I was under the information at the time that pet stores were not able to sell reptiles in NSW.

When i asked the staff member doing the talks on the care of these animals it was stated that they had special permission to sell reptiles through the as they were selling in a package that provided all the stuff that a person/reptile needs, as well as providing the course as to how to care for them.

I dont know if this is true or not but i do know that they have done this many many times.

Jonno


----------



## JeffHardy (Feb 3, 2006)

Jonno, Yes Kellyville and a number of other pet shops have been allowed to arrange for breeders to supply reptiles for sale in a "housing and husbandry package" that had to include a compulsory basic training program for the new keeper.


----------



## Pythoninfinite (Feb 3, 2006)

I can say, from my experience in WA as a dealer, that allowing pet shops to become involved in the trade in reptiles is a disaster. The number of bulls**t artists that have become involved in the trade is awful - to be a dealer and make reasonable money you have to sell customers a heap of stuff they don't actually need, so the misinformation just continues, especially with novice herp keepers who are vulnerable.
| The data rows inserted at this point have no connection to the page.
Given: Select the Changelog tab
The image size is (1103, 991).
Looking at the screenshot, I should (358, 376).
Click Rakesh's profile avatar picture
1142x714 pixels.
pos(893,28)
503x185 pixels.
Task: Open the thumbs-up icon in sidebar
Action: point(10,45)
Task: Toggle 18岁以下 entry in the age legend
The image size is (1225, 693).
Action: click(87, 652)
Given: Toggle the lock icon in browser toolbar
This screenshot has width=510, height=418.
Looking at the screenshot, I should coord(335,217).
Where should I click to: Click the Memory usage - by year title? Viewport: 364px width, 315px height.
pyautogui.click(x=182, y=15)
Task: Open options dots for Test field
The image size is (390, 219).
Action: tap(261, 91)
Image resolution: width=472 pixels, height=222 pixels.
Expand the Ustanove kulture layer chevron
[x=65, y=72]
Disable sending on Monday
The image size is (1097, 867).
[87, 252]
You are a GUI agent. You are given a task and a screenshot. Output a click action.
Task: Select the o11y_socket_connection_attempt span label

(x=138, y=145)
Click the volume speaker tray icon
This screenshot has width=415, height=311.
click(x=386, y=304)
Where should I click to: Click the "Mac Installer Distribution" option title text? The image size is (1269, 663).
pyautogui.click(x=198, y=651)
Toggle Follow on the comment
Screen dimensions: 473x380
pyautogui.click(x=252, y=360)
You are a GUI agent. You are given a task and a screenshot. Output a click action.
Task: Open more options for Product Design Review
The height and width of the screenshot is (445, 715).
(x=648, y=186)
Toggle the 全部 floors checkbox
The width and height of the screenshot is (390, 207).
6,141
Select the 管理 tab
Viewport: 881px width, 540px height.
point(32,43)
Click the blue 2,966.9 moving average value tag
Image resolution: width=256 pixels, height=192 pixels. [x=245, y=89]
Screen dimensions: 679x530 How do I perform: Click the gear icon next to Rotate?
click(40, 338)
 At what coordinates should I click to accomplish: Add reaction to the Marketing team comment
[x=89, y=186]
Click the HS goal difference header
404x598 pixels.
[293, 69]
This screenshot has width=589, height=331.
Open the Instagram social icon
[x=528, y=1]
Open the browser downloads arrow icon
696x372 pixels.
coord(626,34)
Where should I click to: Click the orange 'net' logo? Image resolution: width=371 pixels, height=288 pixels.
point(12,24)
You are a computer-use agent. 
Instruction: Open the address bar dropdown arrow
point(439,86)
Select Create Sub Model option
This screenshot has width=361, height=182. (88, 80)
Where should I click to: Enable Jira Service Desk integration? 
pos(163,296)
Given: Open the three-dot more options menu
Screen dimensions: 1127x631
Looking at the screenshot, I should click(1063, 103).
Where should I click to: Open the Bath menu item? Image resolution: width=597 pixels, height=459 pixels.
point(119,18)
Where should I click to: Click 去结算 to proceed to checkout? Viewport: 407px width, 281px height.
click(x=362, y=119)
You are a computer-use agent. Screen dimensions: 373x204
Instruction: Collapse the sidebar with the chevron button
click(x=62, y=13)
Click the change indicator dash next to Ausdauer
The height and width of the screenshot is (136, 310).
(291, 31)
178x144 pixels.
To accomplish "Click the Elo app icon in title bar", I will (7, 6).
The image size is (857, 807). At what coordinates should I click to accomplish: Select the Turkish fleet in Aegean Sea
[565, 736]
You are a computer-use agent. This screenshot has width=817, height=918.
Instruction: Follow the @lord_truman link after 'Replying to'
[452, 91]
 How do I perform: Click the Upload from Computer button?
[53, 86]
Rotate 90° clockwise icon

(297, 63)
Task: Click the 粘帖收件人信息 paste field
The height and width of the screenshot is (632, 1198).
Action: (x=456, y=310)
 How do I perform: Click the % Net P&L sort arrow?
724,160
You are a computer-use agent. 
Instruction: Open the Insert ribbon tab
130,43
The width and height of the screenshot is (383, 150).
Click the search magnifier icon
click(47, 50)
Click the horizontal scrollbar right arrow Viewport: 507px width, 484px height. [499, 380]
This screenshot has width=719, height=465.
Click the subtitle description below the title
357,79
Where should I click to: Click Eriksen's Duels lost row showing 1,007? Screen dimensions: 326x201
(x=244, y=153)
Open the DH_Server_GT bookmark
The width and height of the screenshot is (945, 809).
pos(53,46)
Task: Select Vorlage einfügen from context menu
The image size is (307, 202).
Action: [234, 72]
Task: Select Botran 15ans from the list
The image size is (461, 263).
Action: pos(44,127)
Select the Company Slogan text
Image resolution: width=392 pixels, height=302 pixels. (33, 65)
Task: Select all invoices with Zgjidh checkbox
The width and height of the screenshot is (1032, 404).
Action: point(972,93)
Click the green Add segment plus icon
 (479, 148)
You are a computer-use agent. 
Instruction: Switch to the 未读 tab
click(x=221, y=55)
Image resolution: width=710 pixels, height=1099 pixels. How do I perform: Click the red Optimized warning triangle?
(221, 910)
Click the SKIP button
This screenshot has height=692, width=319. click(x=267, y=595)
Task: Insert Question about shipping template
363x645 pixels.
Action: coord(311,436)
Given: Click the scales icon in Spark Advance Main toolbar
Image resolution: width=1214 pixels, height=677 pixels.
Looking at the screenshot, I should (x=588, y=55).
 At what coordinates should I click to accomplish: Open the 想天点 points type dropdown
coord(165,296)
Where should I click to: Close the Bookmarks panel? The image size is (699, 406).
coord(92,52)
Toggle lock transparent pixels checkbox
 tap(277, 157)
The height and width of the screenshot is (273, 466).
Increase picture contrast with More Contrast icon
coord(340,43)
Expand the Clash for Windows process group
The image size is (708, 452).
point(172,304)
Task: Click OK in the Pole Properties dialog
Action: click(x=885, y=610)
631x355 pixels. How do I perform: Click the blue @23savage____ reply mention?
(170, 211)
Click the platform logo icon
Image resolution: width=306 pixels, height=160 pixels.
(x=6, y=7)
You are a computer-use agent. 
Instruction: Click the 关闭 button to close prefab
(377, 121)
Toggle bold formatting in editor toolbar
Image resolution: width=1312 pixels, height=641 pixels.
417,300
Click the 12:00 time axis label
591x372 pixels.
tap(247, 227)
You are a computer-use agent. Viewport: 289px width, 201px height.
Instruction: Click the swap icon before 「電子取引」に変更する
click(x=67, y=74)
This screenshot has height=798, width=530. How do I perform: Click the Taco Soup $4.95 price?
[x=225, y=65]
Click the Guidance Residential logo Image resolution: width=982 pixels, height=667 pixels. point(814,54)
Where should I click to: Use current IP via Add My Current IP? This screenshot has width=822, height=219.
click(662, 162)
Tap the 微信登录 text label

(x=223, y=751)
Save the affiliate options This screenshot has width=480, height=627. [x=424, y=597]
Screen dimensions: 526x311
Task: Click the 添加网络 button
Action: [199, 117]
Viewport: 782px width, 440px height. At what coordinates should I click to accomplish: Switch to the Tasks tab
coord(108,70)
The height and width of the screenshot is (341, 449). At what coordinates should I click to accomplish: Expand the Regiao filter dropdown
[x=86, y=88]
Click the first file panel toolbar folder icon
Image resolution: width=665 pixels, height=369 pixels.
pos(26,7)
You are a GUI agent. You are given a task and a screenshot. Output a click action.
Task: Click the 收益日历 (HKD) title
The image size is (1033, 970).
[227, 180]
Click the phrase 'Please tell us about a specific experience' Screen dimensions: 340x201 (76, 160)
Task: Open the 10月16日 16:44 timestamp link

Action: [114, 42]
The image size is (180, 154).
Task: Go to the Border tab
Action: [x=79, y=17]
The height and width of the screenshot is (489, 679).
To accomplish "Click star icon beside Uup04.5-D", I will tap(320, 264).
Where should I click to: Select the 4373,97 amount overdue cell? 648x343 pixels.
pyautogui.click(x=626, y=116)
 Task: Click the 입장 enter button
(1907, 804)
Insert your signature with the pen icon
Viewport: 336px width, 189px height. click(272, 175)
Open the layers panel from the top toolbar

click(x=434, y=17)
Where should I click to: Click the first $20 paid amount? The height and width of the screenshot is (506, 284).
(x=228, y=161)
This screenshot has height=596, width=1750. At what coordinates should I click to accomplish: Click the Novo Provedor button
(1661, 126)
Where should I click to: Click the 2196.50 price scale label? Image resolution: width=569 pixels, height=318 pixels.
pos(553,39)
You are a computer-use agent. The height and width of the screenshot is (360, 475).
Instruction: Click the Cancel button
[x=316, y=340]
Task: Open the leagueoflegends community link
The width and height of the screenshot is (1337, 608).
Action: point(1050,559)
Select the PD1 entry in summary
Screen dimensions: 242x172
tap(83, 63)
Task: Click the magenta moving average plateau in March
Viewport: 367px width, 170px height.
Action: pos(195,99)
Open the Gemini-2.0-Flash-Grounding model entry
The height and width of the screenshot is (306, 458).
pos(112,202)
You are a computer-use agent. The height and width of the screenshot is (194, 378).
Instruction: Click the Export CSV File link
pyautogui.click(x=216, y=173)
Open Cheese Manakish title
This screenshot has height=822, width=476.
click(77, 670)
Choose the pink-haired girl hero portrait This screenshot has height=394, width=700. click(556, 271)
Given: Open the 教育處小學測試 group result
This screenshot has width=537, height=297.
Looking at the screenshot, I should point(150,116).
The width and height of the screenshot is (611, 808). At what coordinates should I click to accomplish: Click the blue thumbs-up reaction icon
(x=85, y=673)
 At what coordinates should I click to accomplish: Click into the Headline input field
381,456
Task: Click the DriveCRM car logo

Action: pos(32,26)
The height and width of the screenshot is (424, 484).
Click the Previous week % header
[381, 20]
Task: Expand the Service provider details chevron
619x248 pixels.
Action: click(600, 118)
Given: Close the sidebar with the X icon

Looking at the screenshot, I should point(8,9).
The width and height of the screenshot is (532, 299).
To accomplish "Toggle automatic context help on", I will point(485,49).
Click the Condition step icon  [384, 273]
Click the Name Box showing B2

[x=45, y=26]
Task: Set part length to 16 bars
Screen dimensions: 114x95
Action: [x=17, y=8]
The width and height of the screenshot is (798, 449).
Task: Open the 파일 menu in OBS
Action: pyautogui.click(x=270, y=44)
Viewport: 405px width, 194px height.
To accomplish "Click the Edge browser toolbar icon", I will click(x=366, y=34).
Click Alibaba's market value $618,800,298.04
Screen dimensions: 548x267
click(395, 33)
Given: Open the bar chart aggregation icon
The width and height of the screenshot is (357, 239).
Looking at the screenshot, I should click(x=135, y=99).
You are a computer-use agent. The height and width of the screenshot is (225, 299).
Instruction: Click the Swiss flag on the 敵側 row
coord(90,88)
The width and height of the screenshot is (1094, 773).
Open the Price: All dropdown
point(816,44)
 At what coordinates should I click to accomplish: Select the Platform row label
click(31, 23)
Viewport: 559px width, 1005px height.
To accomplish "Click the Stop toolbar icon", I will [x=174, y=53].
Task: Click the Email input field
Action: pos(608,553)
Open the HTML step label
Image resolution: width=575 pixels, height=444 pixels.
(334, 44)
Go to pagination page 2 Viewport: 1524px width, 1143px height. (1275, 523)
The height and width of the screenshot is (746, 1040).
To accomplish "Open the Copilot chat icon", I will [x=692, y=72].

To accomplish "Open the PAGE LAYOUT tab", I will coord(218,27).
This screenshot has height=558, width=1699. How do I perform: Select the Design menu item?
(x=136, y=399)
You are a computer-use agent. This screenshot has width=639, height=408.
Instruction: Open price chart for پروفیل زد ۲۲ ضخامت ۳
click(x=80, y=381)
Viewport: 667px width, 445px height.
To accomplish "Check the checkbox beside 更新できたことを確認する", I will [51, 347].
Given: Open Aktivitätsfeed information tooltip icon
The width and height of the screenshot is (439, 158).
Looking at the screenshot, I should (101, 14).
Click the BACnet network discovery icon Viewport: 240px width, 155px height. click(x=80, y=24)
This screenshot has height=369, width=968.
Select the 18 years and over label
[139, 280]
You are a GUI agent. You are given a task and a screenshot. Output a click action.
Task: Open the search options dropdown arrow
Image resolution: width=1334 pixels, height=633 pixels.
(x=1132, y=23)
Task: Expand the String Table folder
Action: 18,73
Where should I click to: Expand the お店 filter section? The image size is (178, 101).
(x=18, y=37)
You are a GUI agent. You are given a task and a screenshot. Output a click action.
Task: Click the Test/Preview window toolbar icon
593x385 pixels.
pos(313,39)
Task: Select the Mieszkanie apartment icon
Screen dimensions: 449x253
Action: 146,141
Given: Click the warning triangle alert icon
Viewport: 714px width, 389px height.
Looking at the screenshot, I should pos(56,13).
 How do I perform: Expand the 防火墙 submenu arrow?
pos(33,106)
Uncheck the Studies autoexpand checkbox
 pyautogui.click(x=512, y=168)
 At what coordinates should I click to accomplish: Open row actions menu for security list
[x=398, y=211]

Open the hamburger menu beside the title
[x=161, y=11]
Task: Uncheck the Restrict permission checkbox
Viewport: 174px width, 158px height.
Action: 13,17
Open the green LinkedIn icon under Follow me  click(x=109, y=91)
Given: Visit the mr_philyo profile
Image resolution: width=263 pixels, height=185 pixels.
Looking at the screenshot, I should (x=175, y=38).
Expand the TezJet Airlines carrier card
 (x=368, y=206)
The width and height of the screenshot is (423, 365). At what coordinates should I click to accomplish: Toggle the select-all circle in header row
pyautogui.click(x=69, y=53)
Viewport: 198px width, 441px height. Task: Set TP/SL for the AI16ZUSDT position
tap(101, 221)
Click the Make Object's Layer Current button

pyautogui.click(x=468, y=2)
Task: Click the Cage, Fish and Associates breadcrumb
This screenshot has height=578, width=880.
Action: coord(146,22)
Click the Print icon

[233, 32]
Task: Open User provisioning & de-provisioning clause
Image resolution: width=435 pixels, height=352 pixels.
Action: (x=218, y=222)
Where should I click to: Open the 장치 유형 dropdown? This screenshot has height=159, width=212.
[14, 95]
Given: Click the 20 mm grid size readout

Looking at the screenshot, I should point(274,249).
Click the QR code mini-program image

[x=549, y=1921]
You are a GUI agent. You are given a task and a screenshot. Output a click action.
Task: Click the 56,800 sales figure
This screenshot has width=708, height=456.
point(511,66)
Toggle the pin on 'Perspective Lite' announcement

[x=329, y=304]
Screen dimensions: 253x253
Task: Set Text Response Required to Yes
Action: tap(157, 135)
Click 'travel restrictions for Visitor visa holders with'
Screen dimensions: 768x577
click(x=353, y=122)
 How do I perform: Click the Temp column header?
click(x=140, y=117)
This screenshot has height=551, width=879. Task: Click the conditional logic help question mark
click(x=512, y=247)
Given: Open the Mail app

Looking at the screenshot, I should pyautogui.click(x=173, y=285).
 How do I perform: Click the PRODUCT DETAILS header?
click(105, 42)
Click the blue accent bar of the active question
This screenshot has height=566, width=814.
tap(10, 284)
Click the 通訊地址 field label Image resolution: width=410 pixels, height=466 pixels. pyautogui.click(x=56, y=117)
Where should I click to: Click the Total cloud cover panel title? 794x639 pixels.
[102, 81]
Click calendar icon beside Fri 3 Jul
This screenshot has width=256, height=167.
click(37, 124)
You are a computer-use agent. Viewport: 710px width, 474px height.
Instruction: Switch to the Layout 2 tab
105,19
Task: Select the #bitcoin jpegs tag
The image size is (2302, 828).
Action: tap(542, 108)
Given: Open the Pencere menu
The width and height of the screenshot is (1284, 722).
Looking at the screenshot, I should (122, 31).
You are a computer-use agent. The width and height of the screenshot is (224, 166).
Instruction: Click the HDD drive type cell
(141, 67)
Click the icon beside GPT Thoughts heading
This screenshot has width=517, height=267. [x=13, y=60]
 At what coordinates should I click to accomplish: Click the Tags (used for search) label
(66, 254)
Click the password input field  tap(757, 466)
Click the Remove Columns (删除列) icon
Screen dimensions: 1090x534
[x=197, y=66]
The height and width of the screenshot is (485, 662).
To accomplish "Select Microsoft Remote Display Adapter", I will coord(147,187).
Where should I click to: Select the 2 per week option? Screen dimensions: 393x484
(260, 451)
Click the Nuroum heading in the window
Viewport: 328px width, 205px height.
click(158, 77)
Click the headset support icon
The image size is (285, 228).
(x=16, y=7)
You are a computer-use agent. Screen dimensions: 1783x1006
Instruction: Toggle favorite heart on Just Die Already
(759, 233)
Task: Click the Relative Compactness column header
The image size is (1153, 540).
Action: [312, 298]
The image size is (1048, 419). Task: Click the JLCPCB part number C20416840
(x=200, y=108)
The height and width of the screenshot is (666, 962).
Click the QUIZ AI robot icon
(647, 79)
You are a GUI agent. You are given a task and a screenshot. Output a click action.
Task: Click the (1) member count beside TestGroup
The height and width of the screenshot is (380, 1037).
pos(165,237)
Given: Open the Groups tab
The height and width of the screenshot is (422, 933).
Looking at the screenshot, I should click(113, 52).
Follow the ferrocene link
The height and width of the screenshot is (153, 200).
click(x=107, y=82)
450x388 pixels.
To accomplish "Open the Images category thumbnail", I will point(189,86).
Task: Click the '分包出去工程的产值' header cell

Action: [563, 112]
CALM refuses to acknowledge that they have created a monster - why would they, they are reaping huge financial gains from the system they have installed, the most expensive and least flexible system in Oz. They have dealers who are takers and keepers, the movements of reptiles between licences is virtually impossible to police, and very few of the dealers have any real experience with reptiles - it's a dogs breakfast. CALM doesn't have the resources to manage the system properly, and it's personnel are poorly informed about reptile management and husbandry. On one occasion a bluetongue they had for tender was a species not permitted to be kept in WA, and following that, a number of pythons sold by tender to dealers were infested with mites...

Keep dealers out of the system AS LONG AS POSSIBLE Jeff, I know you will be under pressure from PIAA (and have been for a while...) but the way it is now is the way it it will operate best for EVERYBODY (except the dealers with the profit motive...)


----------



## PilbaraPythons (Feb 3, 2006)

I wish people would get over their hang up over people profiteering from wildlife.
The only time this should be of issue is the money became a direct trade off to poor animal care. To blanket ban people in participating in this practice because of a few who might abuse it tells me that this is just an easy way out for the authorities because of lack of money, priority, or resources to police it stringently.
We as a human race have been selling animals throughout our history. We sell fish, birds, cats, dogs etc and generally speaking this is just accepted.
As long as the animal welfare is protected and it is a sustainable resource in a conservation point of view, who cares what money is made? People morals have little bearing on the animal itself.
As for impulse buying I have always believed that you should have to sit a basic test on reptile maintenance before you are issued with a license to purchase.
This process alone will weed out many of the impulse buyers and people who do not have a basic understanding of what it takes to keep reptiles correctly.
Also the exempt species list is a bit of a joke as well. How would Parks and Wildlife know if little Johnny who legally takes home a eastern long neck turtle is really looking after it properly? I have on a few occasions seen turtles sitting in a gold fish bowl of its own urine.
Cheers Dave


----------



## alexr (Feb 3, 2006)

PilbaraPythons said:


> As for impulse buying I have always believed that you should have to sit a basic test on reptile maintenance before you are issued with a license to purchase.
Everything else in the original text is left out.